TEXTO FORNECIDO:
########################################
Partiste há um ano e ainda assim os meses, os dias, as horas, os minutos e os segundos não passaram. Aqui estou: no mesmo local, ainda a escrever e a ouvir a notícia da tua passagem vezes e vezes sem conta a ecoar na minha cabeça. Tudo o que se seguiu foi a personificação do pânico, do medo de imaginar um mundo sem ti e ao mesmo tempo tentar compreender a tua ausência. Não compreendi e até hoje não acredito num futuro em que possa compreendê-la. Recordo a minha imediata preocupação em lembrar-te nos teus melhores e piores momentos, nos teus mais pequenos pormenores. Eras pequenina, é verdade. Mas poderia passar um dia inteiro a enumerar os múltiplos pormenores que durante os 14 anos da tua existência te tornaram num dos melhores seres vivos que já habitou este planeta.
########################################
TAREFA PROPOSTA: Transcreva na íntegra o texto fornecido acima, sem alterar qualquer palavra ou sinal de pontuação.
########################################
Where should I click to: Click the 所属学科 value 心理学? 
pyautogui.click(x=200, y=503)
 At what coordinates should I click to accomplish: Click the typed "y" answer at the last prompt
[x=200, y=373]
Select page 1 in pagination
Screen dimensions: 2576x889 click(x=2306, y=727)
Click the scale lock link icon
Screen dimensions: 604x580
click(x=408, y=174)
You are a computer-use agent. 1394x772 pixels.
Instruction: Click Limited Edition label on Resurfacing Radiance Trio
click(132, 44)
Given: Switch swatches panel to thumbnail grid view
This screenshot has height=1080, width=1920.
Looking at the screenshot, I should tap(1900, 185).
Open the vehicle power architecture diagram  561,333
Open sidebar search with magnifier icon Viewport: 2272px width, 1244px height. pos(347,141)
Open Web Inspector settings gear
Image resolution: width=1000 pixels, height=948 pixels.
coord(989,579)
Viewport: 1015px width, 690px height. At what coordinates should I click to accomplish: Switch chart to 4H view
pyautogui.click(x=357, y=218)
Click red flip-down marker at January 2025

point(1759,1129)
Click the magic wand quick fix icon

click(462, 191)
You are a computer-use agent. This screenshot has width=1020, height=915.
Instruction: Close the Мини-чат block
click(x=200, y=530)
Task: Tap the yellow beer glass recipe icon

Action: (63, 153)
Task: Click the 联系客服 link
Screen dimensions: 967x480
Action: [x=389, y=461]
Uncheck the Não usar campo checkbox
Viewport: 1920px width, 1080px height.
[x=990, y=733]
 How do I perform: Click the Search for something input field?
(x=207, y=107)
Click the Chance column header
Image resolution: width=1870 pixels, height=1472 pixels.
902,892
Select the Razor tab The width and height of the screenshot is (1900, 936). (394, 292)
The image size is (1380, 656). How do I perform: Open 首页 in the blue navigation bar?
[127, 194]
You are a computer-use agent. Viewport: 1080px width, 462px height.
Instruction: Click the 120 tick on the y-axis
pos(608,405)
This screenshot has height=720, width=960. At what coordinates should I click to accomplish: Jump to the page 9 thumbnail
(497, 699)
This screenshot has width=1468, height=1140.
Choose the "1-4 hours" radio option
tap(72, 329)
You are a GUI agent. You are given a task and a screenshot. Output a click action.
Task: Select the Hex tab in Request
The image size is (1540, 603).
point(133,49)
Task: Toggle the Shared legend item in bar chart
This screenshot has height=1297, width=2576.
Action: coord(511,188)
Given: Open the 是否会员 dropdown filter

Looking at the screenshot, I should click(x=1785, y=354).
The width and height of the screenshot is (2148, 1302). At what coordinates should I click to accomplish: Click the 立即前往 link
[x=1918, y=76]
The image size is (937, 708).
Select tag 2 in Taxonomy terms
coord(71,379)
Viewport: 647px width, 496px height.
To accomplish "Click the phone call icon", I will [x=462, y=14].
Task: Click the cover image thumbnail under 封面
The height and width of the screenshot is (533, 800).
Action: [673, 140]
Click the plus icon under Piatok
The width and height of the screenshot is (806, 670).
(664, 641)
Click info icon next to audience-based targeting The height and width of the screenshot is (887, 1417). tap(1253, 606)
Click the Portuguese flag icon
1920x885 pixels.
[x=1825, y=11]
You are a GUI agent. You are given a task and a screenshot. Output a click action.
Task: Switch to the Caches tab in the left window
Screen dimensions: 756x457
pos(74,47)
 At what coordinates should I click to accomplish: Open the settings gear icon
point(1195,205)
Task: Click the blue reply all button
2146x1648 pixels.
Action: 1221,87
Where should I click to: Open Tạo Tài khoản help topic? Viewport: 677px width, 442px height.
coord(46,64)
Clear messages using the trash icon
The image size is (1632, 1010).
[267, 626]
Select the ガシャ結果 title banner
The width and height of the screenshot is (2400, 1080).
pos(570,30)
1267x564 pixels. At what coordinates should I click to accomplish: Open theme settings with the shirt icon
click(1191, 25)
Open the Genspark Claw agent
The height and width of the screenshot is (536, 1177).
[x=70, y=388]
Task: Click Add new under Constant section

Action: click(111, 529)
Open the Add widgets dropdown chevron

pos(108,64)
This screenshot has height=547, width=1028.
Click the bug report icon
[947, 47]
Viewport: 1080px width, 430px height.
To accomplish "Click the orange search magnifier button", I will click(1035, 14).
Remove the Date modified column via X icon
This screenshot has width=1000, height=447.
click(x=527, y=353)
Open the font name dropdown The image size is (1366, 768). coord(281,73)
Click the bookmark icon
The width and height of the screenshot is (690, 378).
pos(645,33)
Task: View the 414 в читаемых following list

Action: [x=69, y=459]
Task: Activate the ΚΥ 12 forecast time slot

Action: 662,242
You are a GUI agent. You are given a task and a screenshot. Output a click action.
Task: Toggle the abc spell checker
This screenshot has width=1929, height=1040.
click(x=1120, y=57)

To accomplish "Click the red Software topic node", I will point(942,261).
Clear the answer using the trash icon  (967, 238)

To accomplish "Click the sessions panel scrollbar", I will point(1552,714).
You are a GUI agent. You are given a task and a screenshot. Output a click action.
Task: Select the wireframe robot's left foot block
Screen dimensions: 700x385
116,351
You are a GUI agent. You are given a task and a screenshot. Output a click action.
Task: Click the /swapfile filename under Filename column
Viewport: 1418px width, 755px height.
########################################
RESULTADO DA TAREFA:
Partiste há um ano e ainda assim os meses, os dias, as horas, os minutos e os segundos não passaram. Aqui estou: no mesmo local, ainda a escrever e a ouvir a notícia da tua passagem vezes e vezes sem conta a ecoar na minha cabeça. Tudo o que se seguiu foi a personificação do pânico, do medo de imaginar um mundo sem ti e ao mesmo tempo tentar compreender a tua ausência. Não compreendi e até hoje não acredito num futuro em que possa compreendê-la. Recordo a minha imediata preocupação em lembrar-te nos teus melhores e piores momentos, nos teus mais pequenos pormenores. Eras pequenina, é verdade. Mas poderia passar um dia inteiro a enumerar os múltiplos pormenores que durante os 14 anos da tua existência te tornaram num dos melhores seres vivos que já habitou este planeta.